>> begin

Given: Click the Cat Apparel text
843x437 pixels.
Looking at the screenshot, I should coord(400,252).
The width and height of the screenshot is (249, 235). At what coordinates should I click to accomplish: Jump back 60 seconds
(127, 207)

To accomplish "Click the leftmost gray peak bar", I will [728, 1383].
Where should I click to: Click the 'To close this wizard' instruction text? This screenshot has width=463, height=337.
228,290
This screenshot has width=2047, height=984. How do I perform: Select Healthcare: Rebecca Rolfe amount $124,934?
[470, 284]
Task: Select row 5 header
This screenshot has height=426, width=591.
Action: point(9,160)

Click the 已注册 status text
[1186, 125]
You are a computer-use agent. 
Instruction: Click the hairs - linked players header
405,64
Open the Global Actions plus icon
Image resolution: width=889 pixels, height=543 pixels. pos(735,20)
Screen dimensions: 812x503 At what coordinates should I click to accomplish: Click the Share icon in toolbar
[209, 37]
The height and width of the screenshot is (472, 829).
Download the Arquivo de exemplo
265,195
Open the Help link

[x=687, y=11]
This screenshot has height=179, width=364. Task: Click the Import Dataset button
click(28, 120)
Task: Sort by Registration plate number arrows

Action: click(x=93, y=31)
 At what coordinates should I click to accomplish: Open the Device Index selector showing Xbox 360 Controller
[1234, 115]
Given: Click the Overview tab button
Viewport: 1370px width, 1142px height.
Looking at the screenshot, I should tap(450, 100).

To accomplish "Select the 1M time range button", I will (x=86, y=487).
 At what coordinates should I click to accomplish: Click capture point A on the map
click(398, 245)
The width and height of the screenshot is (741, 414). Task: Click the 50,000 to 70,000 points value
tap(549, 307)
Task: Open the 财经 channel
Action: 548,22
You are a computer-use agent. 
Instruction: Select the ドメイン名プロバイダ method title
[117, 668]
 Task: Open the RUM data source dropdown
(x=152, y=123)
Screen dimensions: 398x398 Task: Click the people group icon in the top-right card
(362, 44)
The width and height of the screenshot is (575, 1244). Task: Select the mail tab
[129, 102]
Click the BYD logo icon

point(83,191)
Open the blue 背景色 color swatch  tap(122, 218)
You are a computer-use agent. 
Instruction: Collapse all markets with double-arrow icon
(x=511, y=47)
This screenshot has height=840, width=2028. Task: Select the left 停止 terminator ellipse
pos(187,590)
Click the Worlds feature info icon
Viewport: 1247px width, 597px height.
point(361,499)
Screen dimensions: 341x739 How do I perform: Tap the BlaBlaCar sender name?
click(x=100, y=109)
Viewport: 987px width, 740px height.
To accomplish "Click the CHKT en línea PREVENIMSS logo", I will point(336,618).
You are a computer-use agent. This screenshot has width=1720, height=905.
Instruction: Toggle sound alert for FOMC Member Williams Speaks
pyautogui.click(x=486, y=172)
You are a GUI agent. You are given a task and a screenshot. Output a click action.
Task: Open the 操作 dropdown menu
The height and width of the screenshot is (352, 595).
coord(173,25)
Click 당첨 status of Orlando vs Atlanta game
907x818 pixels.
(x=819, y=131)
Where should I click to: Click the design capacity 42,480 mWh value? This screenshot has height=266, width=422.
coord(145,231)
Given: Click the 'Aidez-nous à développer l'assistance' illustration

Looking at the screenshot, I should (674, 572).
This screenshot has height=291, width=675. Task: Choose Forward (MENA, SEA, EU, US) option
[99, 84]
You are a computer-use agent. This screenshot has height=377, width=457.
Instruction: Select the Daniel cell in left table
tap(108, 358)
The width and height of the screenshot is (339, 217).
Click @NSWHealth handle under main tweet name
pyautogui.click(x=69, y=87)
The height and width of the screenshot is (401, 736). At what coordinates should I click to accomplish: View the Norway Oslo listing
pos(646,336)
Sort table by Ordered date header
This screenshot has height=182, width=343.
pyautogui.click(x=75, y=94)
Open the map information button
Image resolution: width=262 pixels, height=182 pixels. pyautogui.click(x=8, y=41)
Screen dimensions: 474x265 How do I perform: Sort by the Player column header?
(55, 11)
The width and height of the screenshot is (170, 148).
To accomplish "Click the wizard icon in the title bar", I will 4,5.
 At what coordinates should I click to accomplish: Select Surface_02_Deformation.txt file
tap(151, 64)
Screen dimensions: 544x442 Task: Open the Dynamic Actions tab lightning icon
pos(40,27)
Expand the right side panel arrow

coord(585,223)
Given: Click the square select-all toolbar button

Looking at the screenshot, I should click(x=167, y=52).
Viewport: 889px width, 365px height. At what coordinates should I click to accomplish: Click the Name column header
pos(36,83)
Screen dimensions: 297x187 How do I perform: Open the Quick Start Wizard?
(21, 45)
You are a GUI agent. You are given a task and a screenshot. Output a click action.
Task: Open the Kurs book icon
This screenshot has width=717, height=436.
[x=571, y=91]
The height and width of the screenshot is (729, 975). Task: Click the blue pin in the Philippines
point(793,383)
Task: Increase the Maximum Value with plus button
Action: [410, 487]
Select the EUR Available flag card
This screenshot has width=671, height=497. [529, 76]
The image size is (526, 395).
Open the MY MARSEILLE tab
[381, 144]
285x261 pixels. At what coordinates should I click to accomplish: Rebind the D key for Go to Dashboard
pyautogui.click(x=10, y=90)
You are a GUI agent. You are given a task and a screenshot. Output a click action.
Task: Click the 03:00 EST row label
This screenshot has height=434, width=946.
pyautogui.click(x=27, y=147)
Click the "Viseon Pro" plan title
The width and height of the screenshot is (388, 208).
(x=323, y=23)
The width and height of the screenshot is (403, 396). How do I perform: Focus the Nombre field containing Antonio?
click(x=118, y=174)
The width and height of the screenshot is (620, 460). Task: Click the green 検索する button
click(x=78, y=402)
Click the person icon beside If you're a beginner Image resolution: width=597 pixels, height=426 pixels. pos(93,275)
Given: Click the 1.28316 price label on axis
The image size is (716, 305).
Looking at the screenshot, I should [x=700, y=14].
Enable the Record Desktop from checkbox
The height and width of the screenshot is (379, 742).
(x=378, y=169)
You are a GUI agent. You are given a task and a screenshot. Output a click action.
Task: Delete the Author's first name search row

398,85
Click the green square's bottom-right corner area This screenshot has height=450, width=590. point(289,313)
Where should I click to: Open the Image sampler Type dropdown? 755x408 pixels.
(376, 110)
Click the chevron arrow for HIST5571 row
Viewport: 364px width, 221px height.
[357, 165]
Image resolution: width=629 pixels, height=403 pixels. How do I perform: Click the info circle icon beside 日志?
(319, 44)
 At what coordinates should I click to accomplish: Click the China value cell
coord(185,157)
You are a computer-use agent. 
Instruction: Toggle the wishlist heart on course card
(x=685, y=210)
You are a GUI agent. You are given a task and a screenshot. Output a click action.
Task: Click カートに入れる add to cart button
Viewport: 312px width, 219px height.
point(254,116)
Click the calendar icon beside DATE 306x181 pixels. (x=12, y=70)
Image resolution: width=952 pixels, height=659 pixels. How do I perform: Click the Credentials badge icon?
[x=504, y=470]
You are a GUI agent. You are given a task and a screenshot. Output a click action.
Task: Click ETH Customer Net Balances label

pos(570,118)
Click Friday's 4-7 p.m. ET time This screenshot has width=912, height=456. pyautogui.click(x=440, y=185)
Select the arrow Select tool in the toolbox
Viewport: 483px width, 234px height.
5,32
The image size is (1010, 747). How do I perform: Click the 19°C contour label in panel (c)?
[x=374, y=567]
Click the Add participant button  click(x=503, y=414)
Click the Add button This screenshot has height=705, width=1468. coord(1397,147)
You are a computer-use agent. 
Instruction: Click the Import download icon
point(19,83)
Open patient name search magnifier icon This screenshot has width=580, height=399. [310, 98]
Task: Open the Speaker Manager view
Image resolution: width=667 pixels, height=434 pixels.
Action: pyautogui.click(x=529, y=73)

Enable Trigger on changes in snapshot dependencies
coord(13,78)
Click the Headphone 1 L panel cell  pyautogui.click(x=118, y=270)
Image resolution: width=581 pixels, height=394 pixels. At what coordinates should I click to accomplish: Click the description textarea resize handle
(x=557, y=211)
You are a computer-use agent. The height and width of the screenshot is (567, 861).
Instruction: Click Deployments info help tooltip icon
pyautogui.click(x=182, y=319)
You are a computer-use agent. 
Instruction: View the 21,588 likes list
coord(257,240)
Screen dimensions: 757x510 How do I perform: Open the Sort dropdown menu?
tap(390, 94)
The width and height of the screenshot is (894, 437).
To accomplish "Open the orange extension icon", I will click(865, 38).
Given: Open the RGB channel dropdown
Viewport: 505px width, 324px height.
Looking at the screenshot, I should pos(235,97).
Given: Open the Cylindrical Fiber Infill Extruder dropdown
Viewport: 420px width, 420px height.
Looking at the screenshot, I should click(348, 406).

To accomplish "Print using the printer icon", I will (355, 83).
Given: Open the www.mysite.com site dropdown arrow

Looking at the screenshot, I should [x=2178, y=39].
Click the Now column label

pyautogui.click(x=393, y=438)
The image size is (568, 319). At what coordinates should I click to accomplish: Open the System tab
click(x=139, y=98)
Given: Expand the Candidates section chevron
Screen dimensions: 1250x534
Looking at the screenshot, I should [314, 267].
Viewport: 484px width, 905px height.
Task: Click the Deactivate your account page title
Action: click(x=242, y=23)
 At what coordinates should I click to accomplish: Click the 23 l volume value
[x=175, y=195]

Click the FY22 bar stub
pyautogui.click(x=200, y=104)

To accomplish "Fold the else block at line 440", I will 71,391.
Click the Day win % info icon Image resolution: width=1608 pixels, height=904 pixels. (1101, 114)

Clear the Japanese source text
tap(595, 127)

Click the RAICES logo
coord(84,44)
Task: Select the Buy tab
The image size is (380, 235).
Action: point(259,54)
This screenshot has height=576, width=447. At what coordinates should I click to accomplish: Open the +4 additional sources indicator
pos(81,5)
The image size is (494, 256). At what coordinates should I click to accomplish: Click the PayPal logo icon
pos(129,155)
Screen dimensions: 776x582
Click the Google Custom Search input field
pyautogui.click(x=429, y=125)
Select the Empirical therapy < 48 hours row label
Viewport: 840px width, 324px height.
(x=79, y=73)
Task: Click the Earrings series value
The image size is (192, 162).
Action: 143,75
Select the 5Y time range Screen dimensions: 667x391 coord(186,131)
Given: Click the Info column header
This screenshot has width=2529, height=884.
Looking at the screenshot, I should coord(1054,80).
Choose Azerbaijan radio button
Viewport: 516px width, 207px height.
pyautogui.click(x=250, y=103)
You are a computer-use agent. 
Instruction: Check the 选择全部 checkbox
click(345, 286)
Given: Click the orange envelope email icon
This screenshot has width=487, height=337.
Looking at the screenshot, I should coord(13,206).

>> end

WHAT NEEDS TO BE DONE - How many lines of the records above contain the word "channel"? Reply with the number alone.

RESPONSE TO THE TASK - 2